En septiembre de 2024, una delegación de funcionarios de segunda línea del ministerio de Defensa y oficiales de la Armada viajaron a Bahrein para suscribir, sin consulta con el Congreso ni la firma del presidente al pie de un decreto, como si fuera un mero acto administrativo, la incorporación de la Argentina a la Fuerza Marítima Combinada, una coalición naval de 47 países, encabezada por Estados Unidos y que opera en el Golfo Pérsico con la finalidad de garantizar el libre tránsito de las embarcaciones comerciales. A diferencia de otras medidas de confraternidad con el Pentágono que el área por entonces comandada por Luis Petri celebraba en sus redes, en este caso no hubo tik toks ni operativo de prensa.
Ese compromiso, si no secreto al menos hecho con cierta discreción, es el que planea invocar Javier Milei para enviar tropas o embarcaciones a la guerra con Irán, decisión que había anticipado hace ocho días Jonatan Heguier en El Destape. Ayer fue el canciller Pablo Quirno, en una entrevista, quien poco menos que confirmó la voluntad del gobierno nacional de participar del esfuerzo bélico: “Vamos a hablar sobre certezas y no sobre rumores. Esos rumores son rumores por ahora pero está claro dónde nosotros estamos parados. En la medida que necesiten apoyo nuestro, está claro dónde vamos a estar parados”, sostuvo el hombre de JP Morgan que ocupa el ministerio de Relaciones Exteriores.
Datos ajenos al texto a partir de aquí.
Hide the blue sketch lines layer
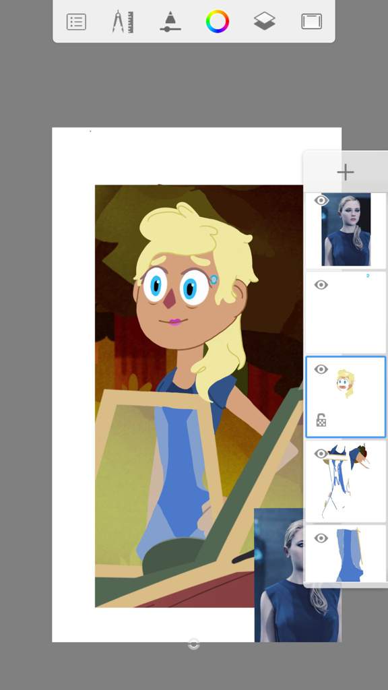The width and height of the screenshot is (388, 690). (x=321, y=453)
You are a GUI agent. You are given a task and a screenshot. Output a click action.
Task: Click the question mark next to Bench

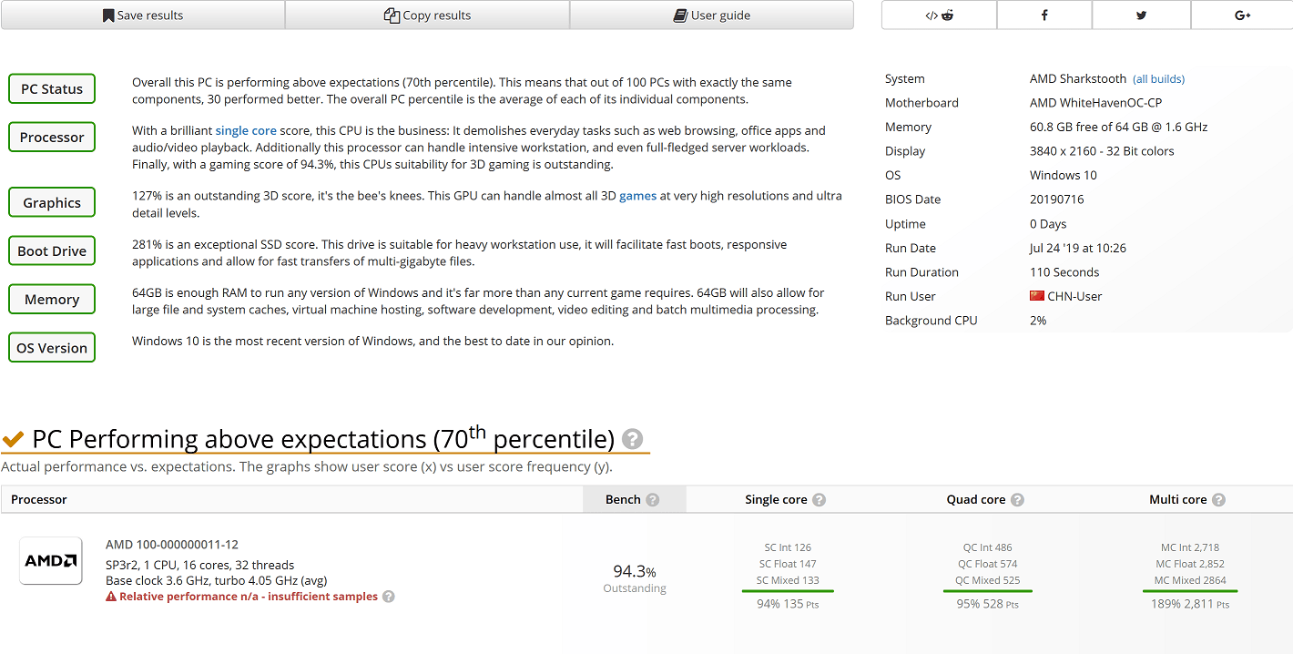pos(652,500)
El ingreso de la Argentina a la CMF se concretó en Bahrein el 4 de septiembre, cuando una delegación integrada por el secretario de Asuntos Internacionales, Juan Battaleme, y el Comandante de Adiestramiento y Alistamiento de la Armada, Contraalmirante Juan Carlos Coré, fue recibida por el Comandante de la 5ta Flota de la Armada de los Estados Unidos y Comandante de las Fuerzas Marítimas Combinadas, Vicealmirante George Wikoff, acompañado por el Segundo Comandante del CMF, Comodoro Mark Anderson. Durante esa visita se hizo entrega formal de documento firmado por el ministro Petri, mediante el cual acepta la invitación para participar en las CMF a partir del 2025.
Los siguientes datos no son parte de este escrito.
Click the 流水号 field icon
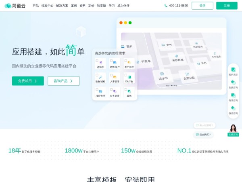 click(x=162, y=74)
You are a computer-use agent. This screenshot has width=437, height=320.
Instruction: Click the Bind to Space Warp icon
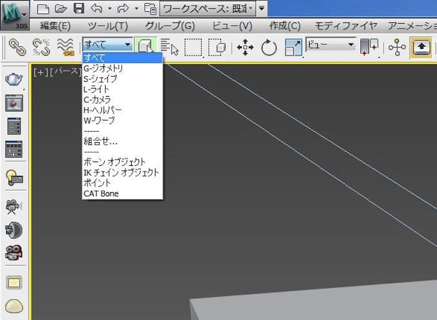point(65,47)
En términos estrictamente operativos, la participación inicial consistió en la asignación de un oficial naval superior en calidad de enlace. Sin embargo el planeamiento a mediano plazo no se agota allí y están previsto, ante el requerimiento de Estados Unidos, el despliegue de uno o dos buques para unirse a las patrullas. La Armada argentina cuenta con destructores clase MEKO 360 o corbetas clase MEKO 140, aunque pueden requerir modernización. Otra posibilidad es el aporte de una plataforma de exploración aeronaval pesada (Orion P-3C) para sumarse a los esfuerzos de vigilancia, control y seguridad del tráfico marítimo. Este despliegue transformaría cualitativamente el estatus de la Argentina, elevándola de un socio administrativo a un actor táctico en un teatro de operaciones bélico.
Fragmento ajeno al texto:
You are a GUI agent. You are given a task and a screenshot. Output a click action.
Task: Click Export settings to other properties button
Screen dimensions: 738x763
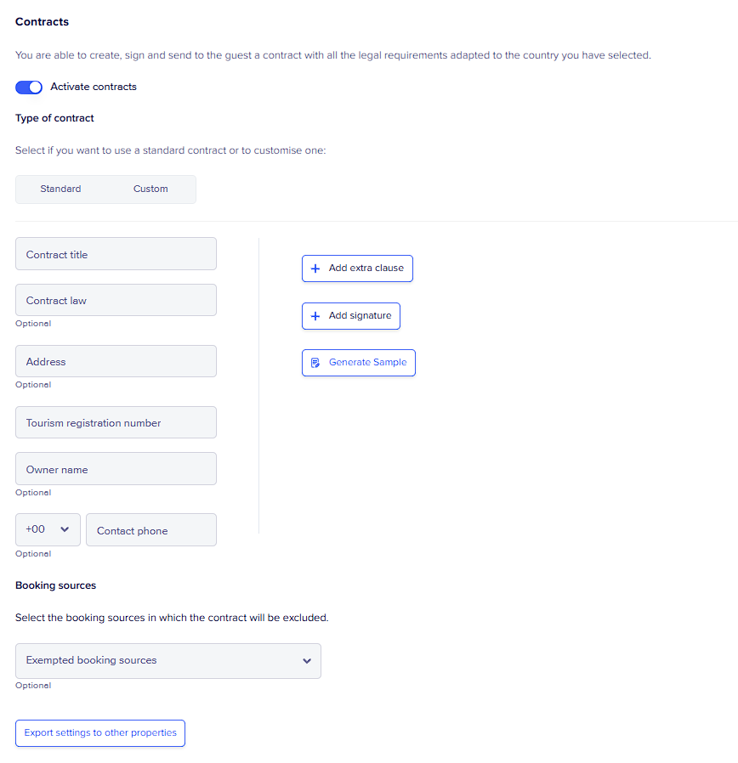pyautogui.click(x=100, y=733)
La CMF opera sobre en aguas internacionales en la zona que comprende el Golfo Pérsico, el Mar Rojo, el Golfo de Omán, el Golfo de Adén, el Mar Arábigo y el noroeste del océano Índico, justamente en el epicentro de la guerra iniciada por Estados Unidos e Israel y que por estas horas pasa por su momento más álgido. Desde el dos de marzo elevó su evaluación de riesgo a su nivel más alto. No sólo eso: desde el 28 de febrero, el personal no escencial fue evacuado de las oficinas del Comando luego de que la base fuera blanco de un ataque de drones iraní. Para mandar naves y soldados Milei necesita la aprobación del Congreso. En el gobierno dicen que por ser parte de la CMF, no será necesario tomarse la molesta.
Ayer por la tarde un posteo en X de Marc Zell, titular de la filiar israelí del Partido Republicano de Estados Unidos, escribió que "Argentina está mandando unidades navales para asistir a Estados Unidos a salvaguardar el tránsito internacional por el estrecho de Ormuz". Ante la consulta de El Destape, una fuente de las Fuerzas Armadas, una de cancillería y una de presidencia desmintieron esa afirmación. En la Casa Rosada, sin embargo, dejaron abierta la puerta, citando las palabras que el canciller Quirno había dicho por televisión unas horas antes.